→ ACTIVITY
Go to the line that contains "You are a GUI" in the records below and repeat it, and each line after it, exactly through the end, omitting pictures.
[Start of Attachment]
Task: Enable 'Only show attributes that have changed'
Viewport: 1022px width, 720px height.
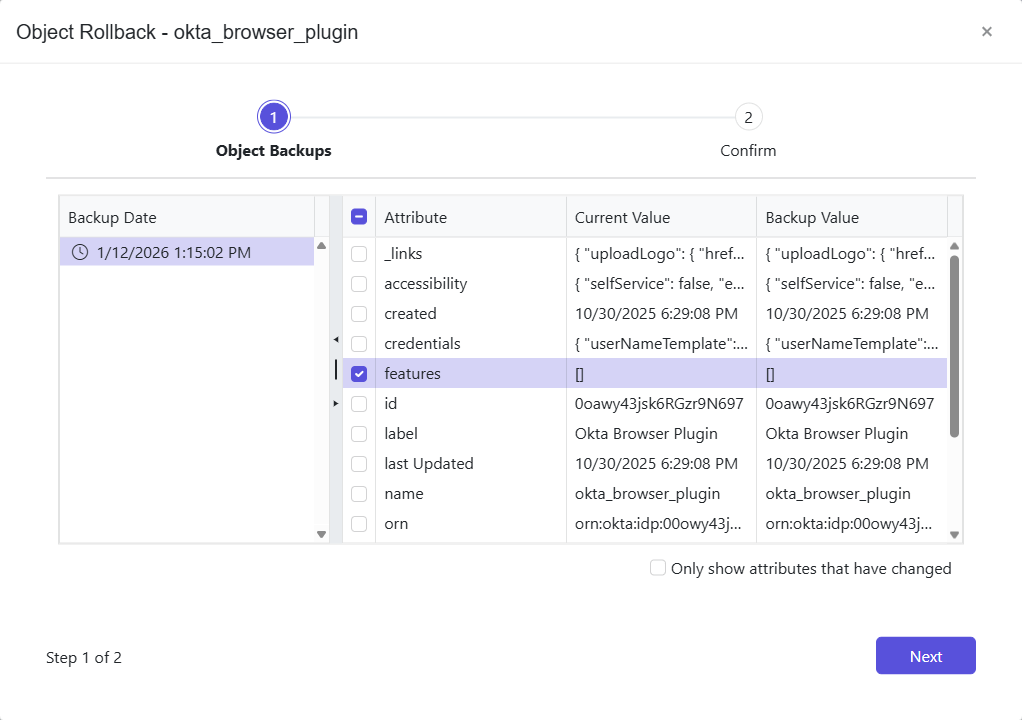Action: click(658, 567)
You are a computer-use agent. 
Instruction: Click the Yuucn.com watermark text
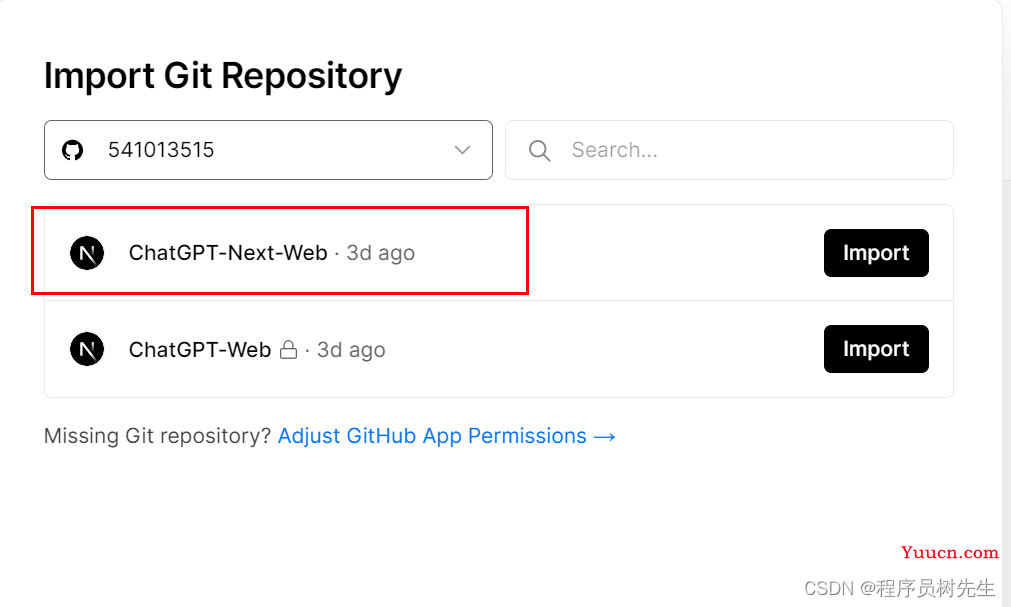pyautogui.click(x=950, y=553)
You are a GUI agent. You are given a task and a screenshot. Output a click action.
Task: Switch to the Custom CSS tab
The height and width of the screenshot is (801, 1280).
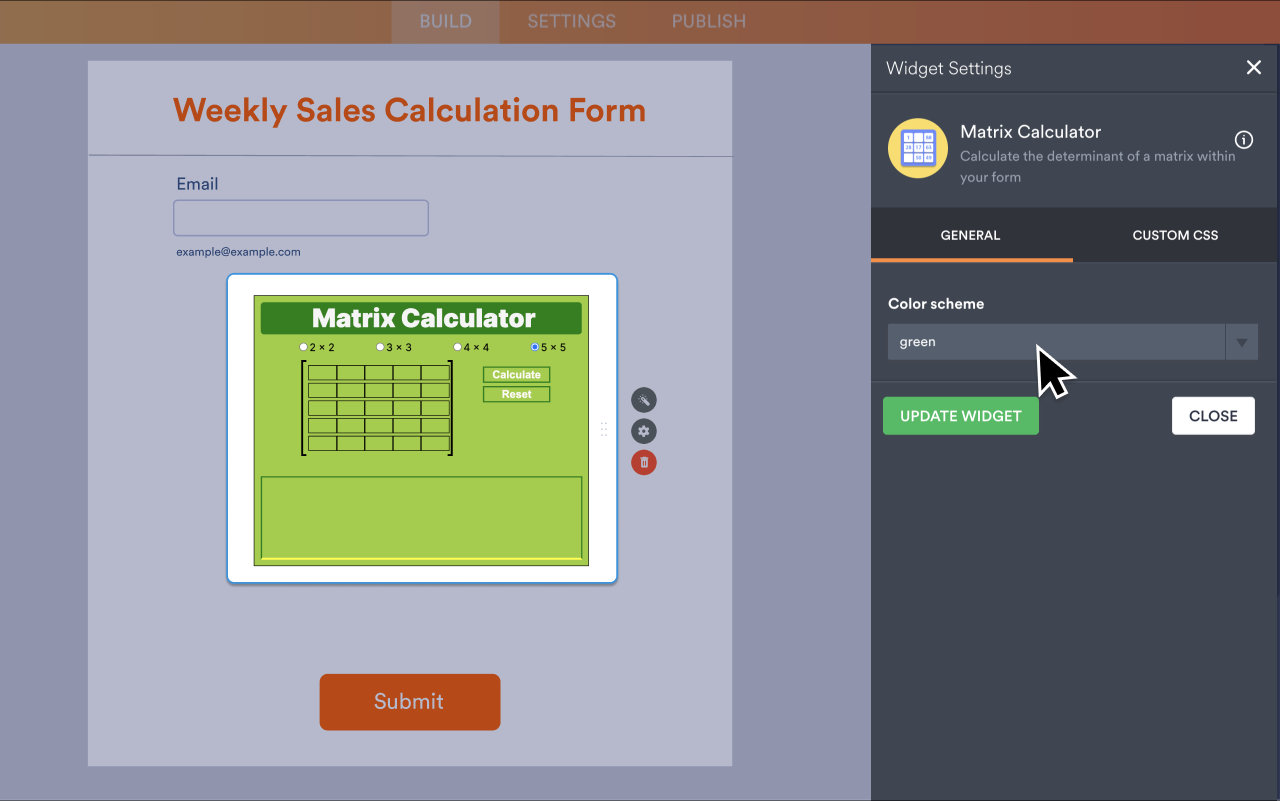coord(1175,235)
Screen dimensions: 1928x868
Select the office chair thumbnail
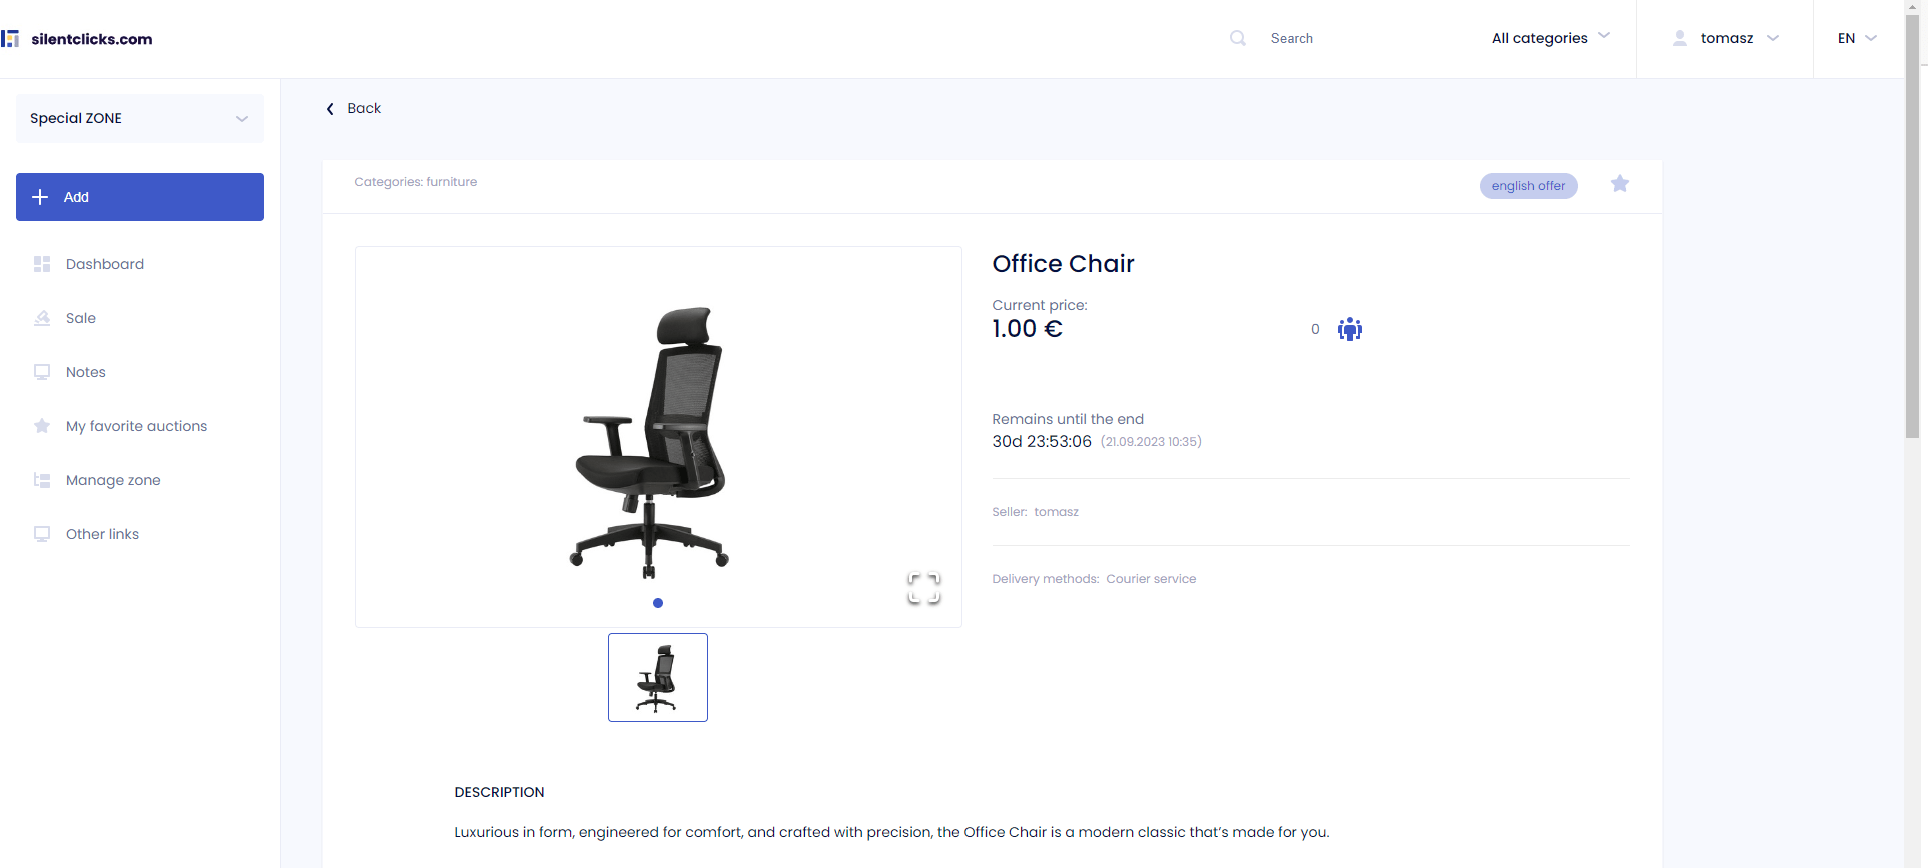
[End of Attachment]
→ TASK OUTPUT
You are a GUI agent. You are given a task and a screenshot. Output a click action.
Task: Switch to the Custom CSS tab
The height and width of the screenshot is (801, 1280).
coord(1175,235)
Screen dimensions: 1928x868
Select the office chair thumbnail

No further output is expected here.